NFL free agency is always an on-going exercise in balancing risk with reward, and the Bears’ most recent dive into the marketplace was no exception. But while no team is immune to bad deals, rarely do they begin to regret a contract before the player in question has taken a single competitive snap (injuries aside, of course).
In our opinion, there’s no such thing as a regrettable deal for the Bears this offseason after watching last year’s collection of pass-catching targets disappoint at every turn. But there’s at least one one analyst who believes there could be/already is: Bleacher Report’s Maurice Moton believes the Bears will rue the day they signed Trey Burton to a four-year deal worth $32 million. OK, we’re not quite there, but we are willing to hear you out. So, proceed …
According to Moton, there may not be enough snaps to go around for Burton in general, let alone enough to perform well enough to justify the deal. More specifically, Moton sees the second-round draft pick, Adam Shaheen, and 2017 free agent signee, Dion Sims, as viable threats to eat away Burton’s snap share. Indeed, as Moton theorizes, even if Burton lives up to the billing of Big-time Red Zone Threat, he’d still have to share time with Shaheen, who was most effective as a red zone target during his rookie season.
Put differently, the BR analyst views Burton as an overpaid pass-catcher who (1) won’t get the volume of targets needed to make an impact and (2) has limited professional experience at a crowded position.
However, I’m just not sure I buy it – especially the bit about playing time. To put it plainly, GM Ryan Pace would’ve almost certainly spoken with Matt Nagy over precisely how they’d plan to use a guy like Burton, if the Bears were to sign him. Moreover, Burton probably wouldn’t have signed with the Bears without first finding out what kind of role they expected him to play (and how big it was going to be).
But just in case some or all of that isn’t true, lets dive into what Burton’s role should look like for the 2018 Bears and see where there’s space for all three tight ends. Mmkay? Cool.
To start, Burton is the first-string “U” tight end in Matt Nagy’s offensive scheme and the player who should receive the vast majority of snaps in this role. The “U” tight end is split out wide and is essentially an over-sized wide receiver. Someone with Burton’s athleticism and hands could be a mismatch for linebackers who are too slow or defensive backs who are too small to properly cover him. Moreover, the Bears don’t have anyone else like Burton or anyone with experience in this role, as he reportedly knows it as well as anyone at Halas Hall. So, yeah, he seems like the best bet for the most playing time.

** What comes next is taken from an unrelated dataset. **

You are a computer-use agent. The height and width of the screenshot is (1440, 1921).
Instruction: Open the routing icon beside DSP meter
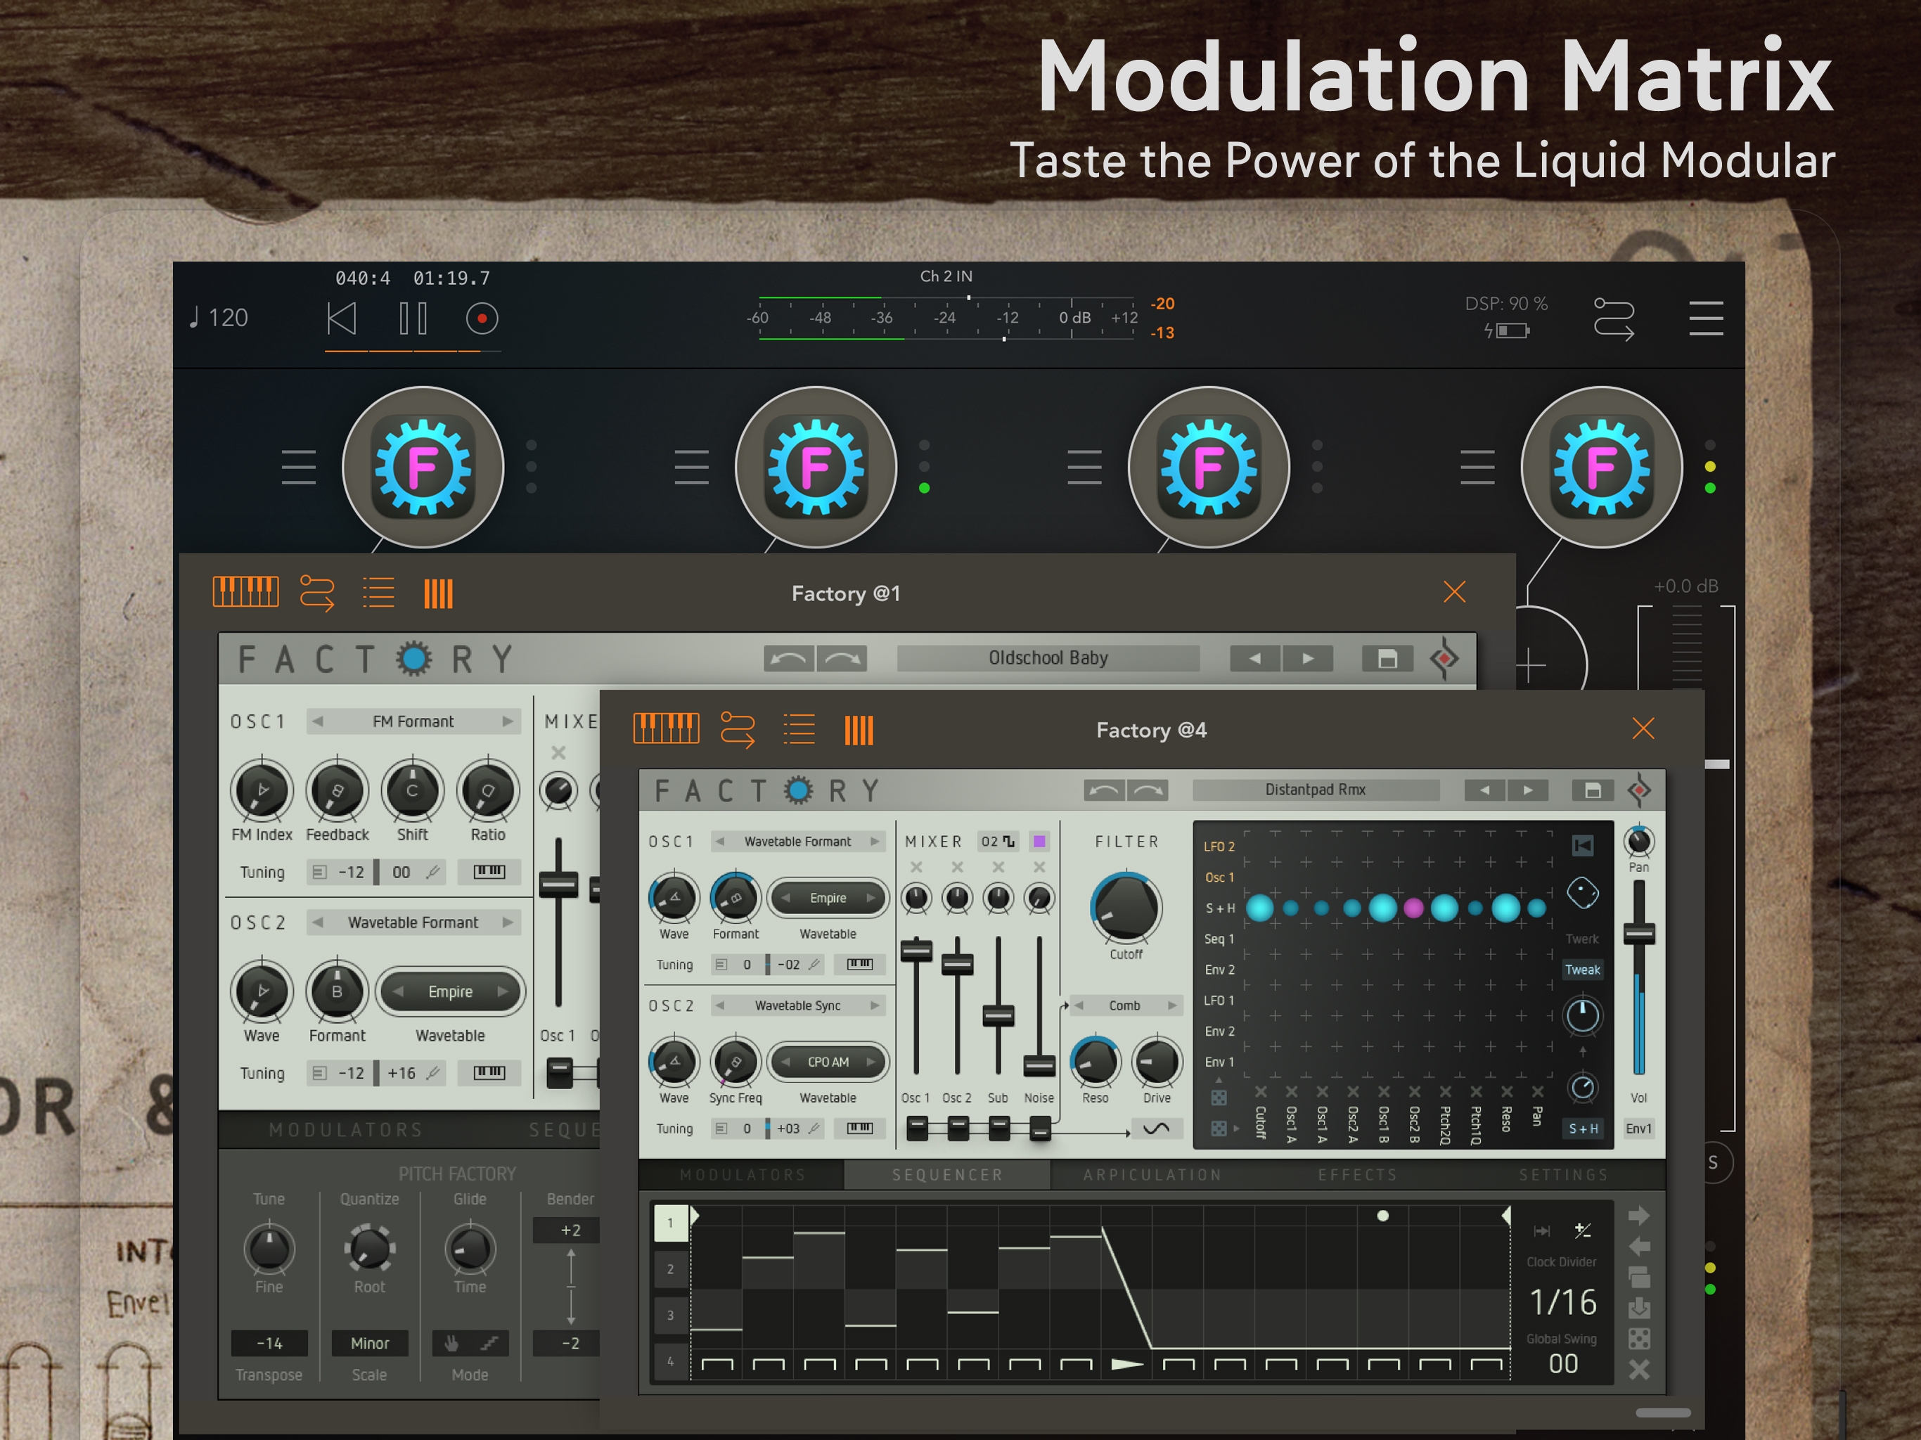[1614, 319]
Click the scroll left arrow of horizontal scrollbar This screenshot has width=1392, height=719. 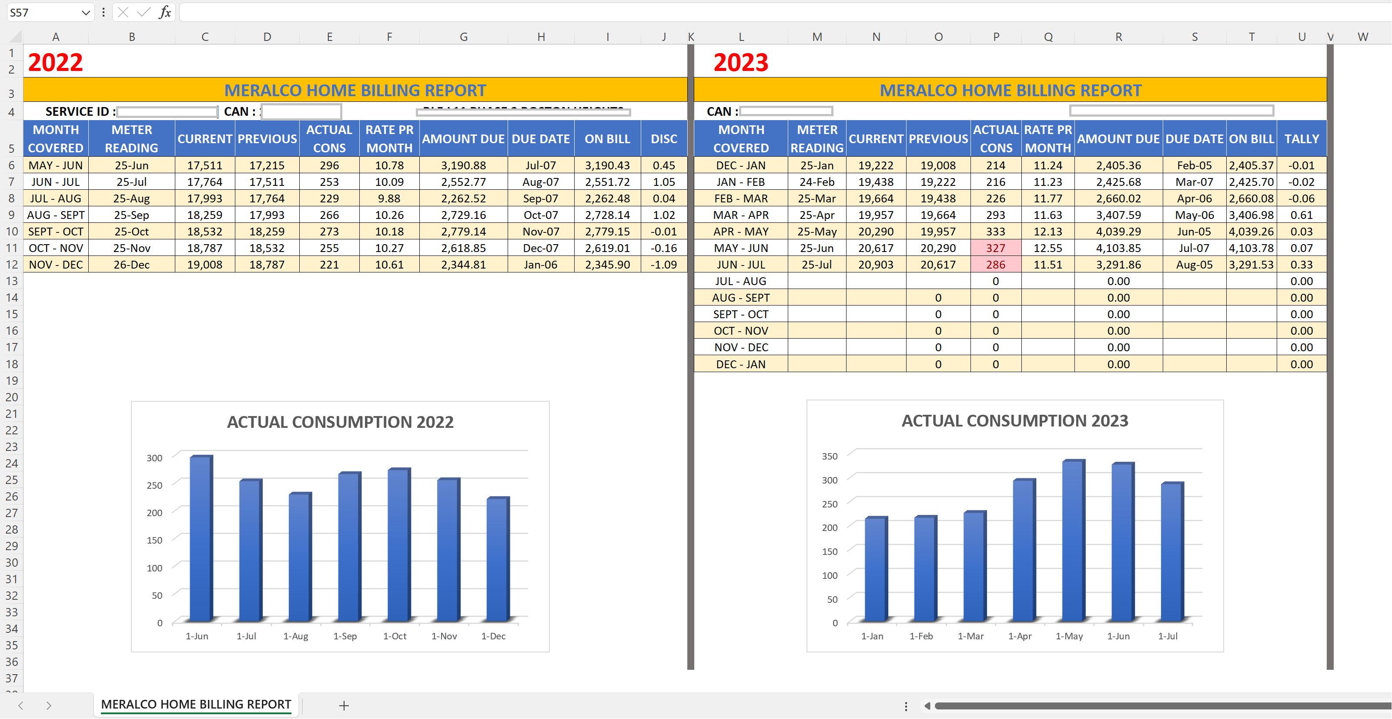coord(927,705)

As it is, we’ve gone out out of our way to avoid any Travis Kelce comparisons, but there are lessons to learn from the head coach’s former team. For example, the Chiefs’ tight end, Kelce, was on the field for 84.9 percent of their snaps in 2017 and received a whopping 95.1 percent of the positional snap share. Worth noting: he was also lined up in the slot 16 percent of the time last season.
No matter where Burton lines up, then, Nagy will aim to create a mismatch where his tight end has the advantage. So while Burton didn’t get nearly that much playing time as the third tight end in Philadelphia, he probably will be thrust into an expanded role in Chicago.

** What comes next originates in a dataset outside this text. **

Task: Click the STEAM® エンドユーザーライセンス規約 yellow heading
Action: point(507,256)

So what’s left for Shaheen and Sims? Well …
In 2017, Demetrius Harris was Kansas City’s “Y” tight end, a position better suited for either Shaheen and/or Sims, who are more polished blockers than Burton (even though Shaheen didn’t block much in college, last year’s staff emphasized his development into a reliable blocking tight end (we complained about it a lot, but maybe it was for the best)).
Shaheen ran routes on just 31.5 percent of his snaps in 2017, and based on Harris’ usage last year (36.4% routes) figures to get an up-tick in playing time when 2018 rolls around. Sims, meanwhile, arrived in Chicago as an accomplished blocking tight end during his time with the Miami Dolphins, but with enough athleticism to dream on him growing into a capable pass-catcher. So for him, lining up as the in-line “Y” tight end could maximize the skill sets of the other tight ends too, while not cutting into Burton’s playing time specifically.

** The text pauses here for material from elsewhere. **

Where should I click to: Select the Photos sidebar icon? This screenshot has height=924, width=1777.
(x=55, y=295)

Things might get crowded in the red zone, sure, but that could be something that plays to the Bears’ advantage. During training camp, the Bears lined up packages with Burton and Shaheen in the same group, as well as receivers Allen Robinson and Kevin White. That group of four would give quarterback Mitch Trubisky some large targets to throw to in a tight area – something the offense lacked last season.
So if there’s still a belief that Burton’s playing time won’t measure up to the big bucks he’s making, we don’t see it. At least not yet. In fact, the numbers suggest those fears should be put to rest once the team puts the ball on the field, because there appears to be plenty of snaps to go around for everyone.
Michael Cerami contributed to this post.